Measures to Bridge the Gap

  • To reduce dependency on regulatory assets, multiple reforms are necessary:
    • Cost-reflective tariffs - Align tariffs with actual supply costs while protecting vulnerable consumers with targeted subsidies.
    • Timely subsidy release - State governments must ensure punctual disbursement of subsidy payments.
    • Automatic fuel adjustment - Mechanisms like Fuel and Power Purchase Cost Adjustment (FPPCA) can help tariffs reflect market changes quickly.
    • Annual true-up exercises - Regular reconciliation of projected and actual costs prevents large backlogs.
    • Regulatory discipline - SERCs must enforce transparent accounting, cap regulatory assets, and set strict recovery timelines.

Global Best Practices

  • Regulated Asset Base (RAB) model: Allows utilities to recover investments through tariffs with assured returns, providing long-term revenue certainty.
  • UK’s RIIO framework (Revenue = Incentives + Innovation + Outputs): Links revenues to performance targets like reliability, service quality, and carbon reduction, incentivising efficiency.
  • Digital infrastructure: Smart grids and India Energy Stack can improve transparency in asset management and efficiency-based recovery.
  • These models suggest that regulatory assets should remain exceptional tools rather than recurring features.

Source: TH

DISCOMs FAQs

Q1: What are regulatory assets in the power sector?

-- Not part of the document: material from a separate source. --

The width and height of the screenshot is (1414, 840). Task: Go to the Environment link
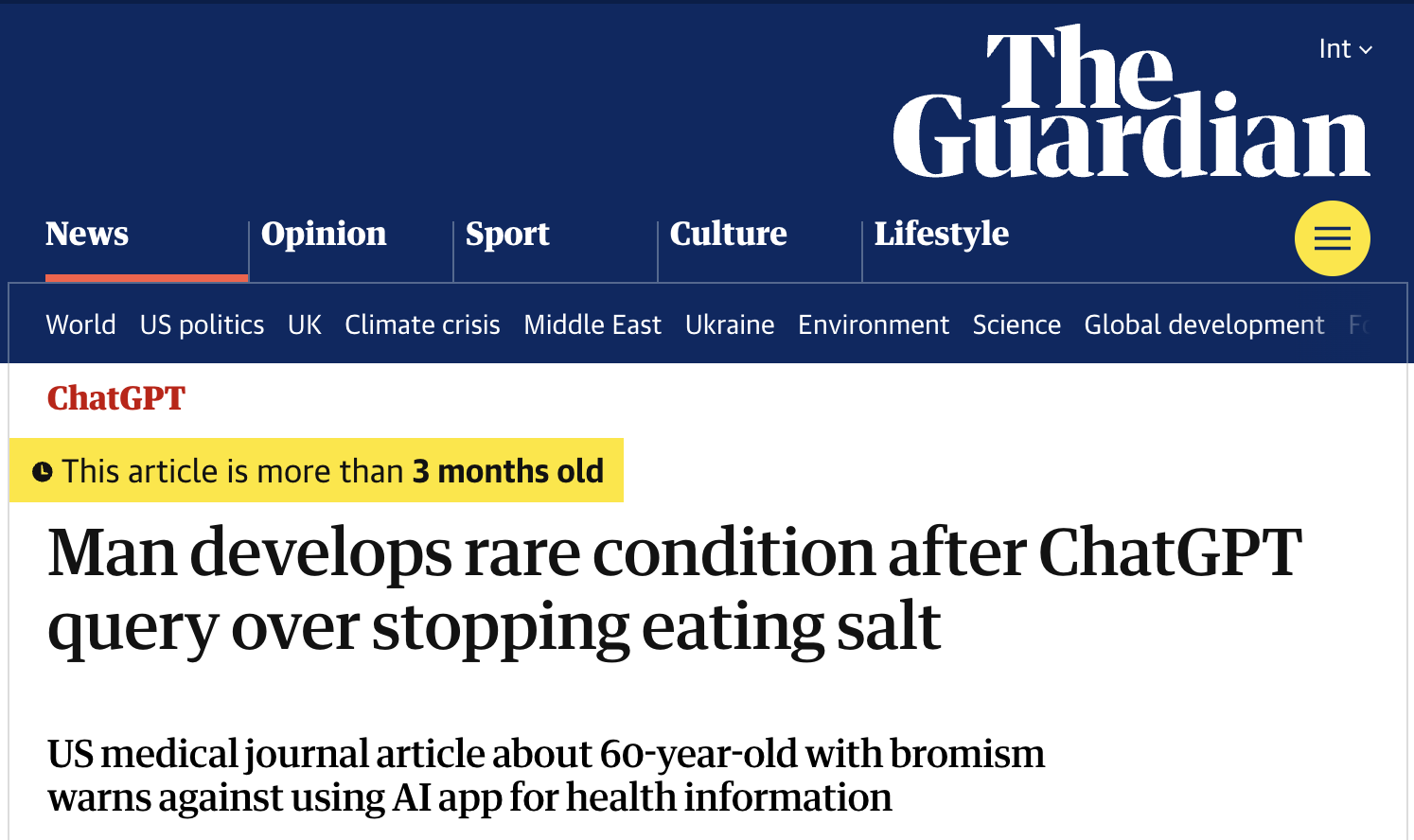tap(873, 324)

Ans: They are unrecovered revenue gaps between the Average Cost of Supply and revenue collected, deferred for future recovery.

Q2: Why did the Supreme Court intervene in regulatory assets?

Ans: To ensure DISCOMs clear accumulated gaps within a timeline and prevent financial distress in the power sector.

Q3: How do regulatory assets affect consumers?

Ans: They delay tariff hikes initially but lead to steeper costs later, including carrying charges.

Q4: What reforms can reduce regulatory asset dependence?

Ans: Cost-reflective tariffs, timely subsidy release, automatic fuel adjustments, and annual true-ups.

Q5: What global models can India adopt for power sector reforms?

Ans: The UK’s RIIO framework and Regulated Asset Base (RAB) model linking revenues to efficiency and innovation.